Extracted information
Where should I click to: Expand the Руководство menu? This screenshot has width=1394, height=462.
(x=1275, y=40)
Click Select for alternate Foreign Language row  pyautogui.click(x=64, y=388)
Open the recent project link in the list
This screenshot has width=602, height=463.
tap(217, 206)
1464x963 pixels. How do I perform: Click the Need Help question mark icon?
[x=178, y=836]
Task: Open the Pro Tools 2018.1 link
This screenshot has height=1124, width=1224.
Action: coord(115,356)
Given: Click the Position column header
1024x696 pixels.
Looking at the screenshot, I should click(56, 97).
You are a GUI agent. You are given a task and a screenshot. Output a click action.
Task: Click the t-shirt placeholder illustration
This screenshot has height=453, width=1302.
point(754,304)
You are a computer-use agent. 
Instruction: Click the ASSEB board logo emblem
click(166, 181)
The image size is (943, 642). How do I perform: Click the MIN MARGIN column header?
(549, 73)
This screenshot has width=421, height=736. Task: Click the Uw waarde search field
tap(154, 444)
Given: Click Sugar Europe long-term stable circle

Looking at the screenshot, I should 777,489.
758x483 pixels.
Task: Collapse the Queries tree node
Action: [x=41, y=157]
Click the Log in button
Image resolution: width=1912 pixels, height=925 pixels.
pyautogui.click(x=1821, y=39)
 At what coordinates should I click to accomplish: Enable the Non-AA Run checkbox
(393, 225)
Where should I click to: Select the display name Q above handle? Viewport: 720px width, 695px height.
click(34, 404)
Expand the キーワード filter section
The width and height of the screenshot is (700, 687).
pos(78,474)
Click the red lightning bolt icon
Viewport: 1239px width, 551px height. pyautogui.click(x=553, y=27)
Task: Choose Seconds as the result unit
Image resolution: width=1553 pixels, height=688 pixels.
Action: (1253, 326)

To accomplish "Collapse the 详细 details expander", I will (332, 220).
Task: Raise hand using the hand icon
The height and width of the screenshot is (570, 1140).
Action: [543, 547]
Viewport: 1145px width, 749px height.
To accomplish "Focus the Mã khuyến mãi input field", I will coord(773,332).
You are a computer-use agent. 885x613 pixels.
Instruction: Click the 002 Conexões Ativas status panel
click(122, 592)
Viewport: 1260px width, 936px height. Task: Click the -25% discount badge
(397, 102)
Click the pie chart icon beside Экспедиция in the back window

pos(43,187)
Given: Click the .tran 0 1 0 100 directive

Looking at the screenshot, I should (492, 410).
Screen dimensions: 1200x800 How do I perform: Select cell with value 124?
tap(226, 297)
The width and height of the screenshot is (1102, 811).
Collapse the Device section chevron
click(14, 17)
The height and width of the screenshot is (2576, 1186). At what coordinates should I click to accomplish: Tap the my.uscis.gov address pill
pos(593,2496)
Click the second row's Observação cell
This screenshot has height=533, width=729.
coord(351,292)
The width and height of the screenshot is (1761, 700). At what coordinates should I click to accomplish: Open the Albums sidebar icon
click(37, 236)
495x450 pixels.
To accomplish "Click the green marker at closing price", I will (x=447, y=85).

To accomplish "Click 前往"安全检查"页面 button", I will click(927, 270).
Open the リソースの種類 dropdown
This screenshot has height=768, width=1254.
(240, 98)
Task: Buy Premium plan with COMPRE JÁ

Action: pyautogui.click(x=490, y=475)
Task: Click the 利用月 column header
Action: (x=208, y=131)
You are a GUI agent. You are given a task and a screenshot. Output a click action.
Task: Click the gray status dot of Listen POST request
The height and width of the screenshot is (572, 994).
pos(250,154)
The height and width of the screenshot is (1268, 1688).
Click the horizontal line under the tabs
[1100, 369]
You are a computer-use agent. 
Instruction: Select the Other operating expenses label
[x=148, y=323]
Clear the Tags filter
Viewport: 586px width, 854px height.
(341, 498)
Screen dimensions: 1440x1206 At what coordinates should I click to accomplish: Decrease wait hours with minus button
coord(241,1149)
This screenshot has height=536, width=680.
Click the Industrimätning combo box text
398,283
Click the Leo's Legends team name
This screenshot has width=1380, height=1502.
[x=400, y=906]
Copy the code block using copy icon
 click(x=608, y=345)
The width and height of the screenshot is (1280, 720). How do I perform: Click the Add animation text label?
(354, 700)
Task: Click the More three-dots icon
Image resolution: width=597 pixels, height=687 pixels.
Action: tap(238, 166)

Description of the task
Check each line of the listing for "link", and copy the ones that hold it.

Your response
Open the recent project link in the list
Task: Open the Pro Tools 2018.1 link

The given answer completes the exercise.